◆ **Problem requirements**: Each record is to be transcribed in full and exactly.

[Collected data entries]
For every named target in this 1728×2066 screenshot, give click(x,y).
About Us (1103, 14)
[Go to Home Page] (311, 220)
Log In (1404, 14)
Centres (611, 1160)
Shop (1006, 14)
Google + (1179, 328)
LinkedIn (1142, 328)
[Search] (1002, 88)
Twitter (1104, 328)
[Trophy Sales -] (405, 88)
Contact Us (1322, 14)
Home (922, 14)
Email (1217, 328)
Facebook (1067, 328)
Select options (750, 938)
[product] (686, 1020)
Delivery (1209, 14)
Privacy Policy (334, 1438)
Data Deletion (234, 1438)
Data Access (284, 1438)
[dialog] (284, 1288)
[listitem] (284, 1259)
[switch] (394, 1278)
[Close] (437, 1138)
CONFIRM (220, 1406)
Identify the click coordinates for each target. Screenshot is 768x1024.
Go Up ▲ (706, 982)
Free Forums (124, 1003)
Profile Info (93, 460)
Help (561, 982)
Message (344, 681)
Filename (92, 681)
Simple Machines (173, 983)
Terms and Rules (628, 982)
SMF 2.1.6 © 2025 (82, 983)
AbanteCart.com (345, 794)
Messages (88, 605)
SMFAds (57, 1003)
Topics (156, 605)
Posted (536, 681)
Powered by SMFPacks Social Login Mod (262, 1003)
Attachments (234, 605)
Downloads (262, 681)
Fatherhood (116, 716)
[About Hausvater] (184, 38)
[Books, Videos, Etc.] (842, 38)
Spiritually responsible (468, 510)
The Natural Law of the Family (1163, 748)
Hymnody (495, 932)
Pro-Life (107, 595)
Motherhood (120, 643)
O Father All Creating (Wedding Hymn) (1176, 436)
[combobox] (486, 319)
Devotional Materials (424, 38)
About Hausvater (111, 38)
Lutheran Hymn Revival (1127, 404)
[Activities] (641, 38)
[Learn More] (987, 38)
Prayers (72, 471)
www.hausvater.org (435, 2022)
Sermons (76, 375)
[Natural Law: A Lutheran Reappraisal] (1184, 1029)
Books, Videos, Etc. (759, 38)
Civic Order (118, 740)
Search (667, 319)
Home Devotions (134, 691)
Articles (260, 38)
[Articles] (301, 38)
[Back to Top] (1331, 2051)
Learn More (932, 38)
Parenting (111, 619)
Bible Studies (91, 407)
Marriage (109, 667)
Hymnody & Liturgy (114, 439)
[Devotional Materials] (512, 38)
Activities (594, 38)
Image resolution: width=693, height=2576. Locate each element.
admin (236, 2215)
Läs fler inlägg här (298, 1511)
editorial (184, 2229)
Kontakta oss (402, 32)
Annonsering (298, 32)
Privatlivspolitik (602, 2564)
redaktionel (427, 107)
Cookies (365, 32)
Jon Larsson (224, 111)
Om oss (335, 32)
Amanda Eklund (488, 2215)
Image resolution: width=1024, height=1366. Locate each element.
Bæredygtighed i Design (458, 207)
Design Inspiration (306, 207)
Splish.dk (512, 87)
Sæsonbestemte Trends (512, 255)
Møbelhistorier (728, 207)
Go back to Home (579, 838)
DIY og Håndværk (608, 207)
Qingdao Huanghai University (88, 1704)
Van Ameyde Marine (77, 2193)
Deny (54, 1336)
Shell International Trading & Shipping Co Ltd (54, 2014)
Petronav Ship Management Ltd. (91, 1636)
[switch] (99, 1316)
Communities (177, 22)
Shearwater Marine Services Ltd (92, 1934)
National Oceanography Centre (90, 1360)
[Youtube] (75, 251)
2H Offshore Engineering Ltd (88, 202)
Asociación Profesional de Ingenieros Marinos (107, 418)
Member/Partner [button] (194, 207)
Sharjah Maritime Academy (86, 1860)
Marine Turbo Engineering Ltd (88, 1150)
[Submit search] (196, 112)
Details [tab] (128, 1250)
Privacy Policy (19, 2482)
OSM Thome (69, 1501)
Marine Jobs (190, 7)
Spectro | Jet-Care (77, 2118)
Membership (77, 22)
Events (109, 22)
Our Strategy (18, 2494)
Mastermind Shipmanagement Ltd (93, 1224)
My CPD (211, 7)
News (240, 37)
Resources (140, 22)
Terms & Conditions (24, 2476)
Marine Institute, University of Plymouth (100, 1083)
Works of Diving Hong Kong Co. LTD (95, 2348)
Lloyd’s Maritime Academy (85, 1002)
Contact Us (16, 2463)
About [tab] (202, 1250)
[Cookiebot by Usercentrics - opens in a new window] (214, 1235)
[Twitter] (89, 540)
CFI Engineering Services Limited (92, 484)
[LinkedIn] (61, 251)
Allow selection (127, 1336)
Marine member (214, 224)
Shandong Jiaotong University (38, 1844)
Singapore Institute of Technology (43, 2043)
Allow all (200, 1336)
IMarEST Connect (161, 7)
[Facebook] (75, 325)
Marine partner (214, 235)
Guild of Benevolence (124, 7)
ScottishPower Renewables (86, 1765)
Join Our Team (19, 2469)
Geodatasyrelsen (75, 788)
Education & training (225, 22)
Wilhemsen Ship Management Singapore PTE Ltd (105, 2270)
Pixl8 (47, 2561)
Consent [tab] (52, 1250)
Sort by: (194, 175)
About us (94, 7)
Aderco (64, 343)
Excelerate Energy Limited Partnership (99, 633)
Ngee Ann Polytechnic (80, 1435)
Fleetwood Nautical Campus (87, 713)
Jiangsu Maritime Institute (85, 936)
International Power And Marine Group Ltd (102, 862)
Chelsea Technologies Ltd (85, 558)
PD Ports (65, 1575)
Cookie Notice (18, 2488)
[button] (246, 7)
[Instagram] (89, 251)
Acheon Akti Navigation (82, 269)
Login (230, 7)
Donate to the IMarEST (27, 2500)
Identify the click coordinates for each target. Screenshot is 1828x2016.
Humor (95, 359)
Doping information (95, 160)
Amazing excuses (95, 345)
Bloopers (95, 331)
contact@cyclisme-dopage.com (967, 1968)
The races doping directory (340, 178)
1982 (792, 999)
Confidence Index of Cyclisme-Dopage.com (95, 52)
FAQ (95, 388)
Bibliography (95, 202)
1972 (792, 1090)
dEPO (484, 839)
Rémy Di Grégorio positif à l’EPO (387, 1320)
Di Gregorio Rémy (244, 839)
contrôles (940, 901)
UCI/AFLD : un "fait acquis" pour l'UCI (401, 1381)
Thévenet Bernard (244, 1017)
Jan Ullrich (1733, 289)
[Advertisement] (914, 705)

◆ **Expected output**:
For every named target in this 1728×2066 screenshot, give click(x,y).
About Us (1103, 14)
[Go to Home Page] (311, 220)
Log In (1404, 14)
Centres (611, 1160)
Shop (1006, 14)
Google + (1179, 328)
LinkedIn (1142, 328)
[Search] (1002, 88)
Twitter (1104, 328)
[Trophy Sales -] (405, 88)
Contact Us (1322, 14)
Home (922, 14)
Email (1217, 328)
Facebook (1067, 328)
Select options (750, 938)
[product] (686, 1020)
Delivery (1209, 14)
Privacy Policy (334, 1438)
Data Deletion (234, 1438)
Data Access (284, 1438)
[dialog] (284, 1288)
[listitem] (284, 1259)
[switch] (394, 1278)
[Close] (437, 1138)
CONFIRM (220, 1406)
Identify the click coordinates for each target. Screenshot is 768x1024.
Go Up ▲ (706, 982)
Free Forums (124, 1003)
Profile Info (93, 460)
Help (561, 982)
Message (344, 681)
Filename (92, 681)
Simple Machines (173, 983)
Terms and Rules (628, 982)
SMF 2.1.6 © 2025 (82, 983)
AbanteCart.com (345, 794)
Messages (88, 605)
SMFAds (57, 1003)
Topics (156, 605)
Posted (536, 681)
Powered by SMFPacks Social Login Mod (262, 1003)
Attachments (234, 605)
Downloads (262, 681)
Fatherhood (116, 716)
[About Hausvater] (184, 38)
[Books, Videos, Etc.] (842, 38)
Spiritually responsible (468, 510)
The Natural Law of the Family (1163, 748)
Hymnody (495, 932)
Pro-Life (107, 595)
Motherhood (120, 643)
O Father All Creating (Wedding Hymn) (1176, 436)
[combobox] (486, 319)
Devotional Materials (424, 38)
About Hausvater (111, 38)
Lutheran Hymn Revival (1127, 404)
[Activities] (641, 38)
[Learn More] (987, 38)
Prayers (72, 471)
www.hausvater.org (435, 2022)
Sermons (76, 375)
[Natural Law: A Lutheran Reappraisal] (1184, 1029)
Books, Videos, Etc. (759, 38)
Civic Order (118, 740)
Search (667, 319)
Home Devotions (134, 691)
Articles (260, 38)
[Articles] (301, 38)
[Back to Top] (1331, 2051)
Learn More (932, 38)
Parenting (111, 619)
Bible Studies (91, 407)
Marriage (109, 667)
Hymnody & Liturgy (114, 439)
[Devotional Materials] (512, 38)
Activities (594, 38)
Image resolution: width=693, height=2576. Locate each element.
admin (236, 2215)
Läs fler inlägg här (298, 1511)
editorial (184, 2229)
Kontakta oss (402, 32)
Annonsering (298, 32)
Privatlivspolitik (602, 2564)
redaktionel (427, 107)
Cookies (365, 32)
Jon Larsson (224, 111)
Om oss (335, 32)
Amanda Eklund (488, 2215)
Image resolution: width=1024, height=1366. Locate each element.
Bæredygtighed i Design (458, 207)
Design Inspiration (306, 207)
Splish.dk (512, 87)
Sæsonbestemte Trends (512, 255)
Møbelhistorier (728, 207)
Go back to Home (579, 838)
DIY og Håndværk (608, 207)
Qingdao Huanghai University (88, 1704)
Van Ameyde Marine (77, 2193)
Deny (54, 1336)
Shell International Trading & Shipping Co Ltd (54, 2014)
Petronav Ship Management Ltd. (91, 1636)
[switch] (99, 1316)
Communities (177, 22)
Shearwater Marine Services Ltd (92, 1934)
National Oceanography Centre (90, 1360)
[Youtube] (75, 251)
2H Offshore Engineering Ltd (88, 202)
Asociación Profesional de Ingenieros Marinos (107, 418)
Member/Partner [button] (194, 207)
Sharjah Maritime Academy (86, 1860)
Marine Turbo Engineering Ltd (88, 1150)
[Submit search] (196, 112)
Details [tab] (128, 1250)
Privacy Policy (19, 2482)
OSM Thome (69, 1501)
Marine Jobs (190, 7)
Spectro | Jet-Care (77, 2118)
Membership (77, 22)
Events (109, 22)
Our Strategy (18, 2494)
Mastermind Shipmanagement Ltd (93, 1224)
My CPD (211, 7)
News (240, 37)
Resources (140, 22)
Terms & Conditions (24, 2476)
Marine Institute, University of Plymouth (100, 1083)
Works of Diving Hong Kong Co. LTD (95, 2348)
Lloyd’s Maritime Academy (85, 1002)
Contact Us (16, 2463)
About [tab] (202, 1250)
[Cookiebot by Usercentrics - opens in a new window] (214, 1235)
[Twitter] (89, 540)
CFI Engineering Services Limited (92, 484)
[LinkedIn] (61, 251)
Allow selection (127, 1336)
Marine member (214, 224)
Shandong Jiaotong University (38, 1844)
Singapore Institute of Technology (43, 2043)
Allow all (200, 1336)
IMarEST Connect (161, 7)
[Facebook] (75, 325)
Marine partner (214, 235)
Guild of Benevolence (124, 7)
ScottishPower Renewables (86, 1765)
Join Our Team (19, 2469)
Geodatasyrelsen (75, 788)
Education & training (225, 22)
Wilhemsen Ship Management Singapore PTE Ltd (105, 2270)
Pixl8 (47, 2561)
Consent [tab] (52, 1250)
Sort by: (194, 175)
About us (94, 7)
Aderco (64, 343)
Excelerate Energy Limited Partnership (99, 633)
Ngee Ann Polytechnic (80, 1435)
Fleetwood Nautical Campus (87, 713)
Jiangsu Maritime Institute (85, 936)
International Power And Marine Group Ltd (102, 862)
Chelsea Technologies Ltd (85, 558)
PD Ports (65, 1575)
Cookie Notice (18, 2488)
[button] (246, 7)
[Instagram] (89, 251)
Acheon Akti Navigation (82, 269)
Login (230, 7)
Donate to the IMarEST (27, 2500)
Identify the click coordinates for each target. Screenshot is 1828x2016.
Humor (95, 359)
Doping information (95, 160)
Amazing excuses (95, 345)
Bloopers (95, 331)
contact@cyclisme-dopage.com (967, 1968)
The races doping directory (340, 178)
1982 (792, 999)
Confidence Index of Cyclisme-Dopage.com (95, 52)
FAQ (95, 388)
Bibliography (95, 202)
1972 (792, 1090)
dEPO (484, 839)
Rémy Di Grégorio positif à l’EPO (387, 1320)
Di Gregorio Rémy (244, 839)
contrôles (940, 901)
UCI/AFLD : un "fait acquis" pour l'UCI (401, 1381)
Thévenet Bernard (244, 1017)
Jan Ullrich (1733, 289)
[Advertisement] (914, 705)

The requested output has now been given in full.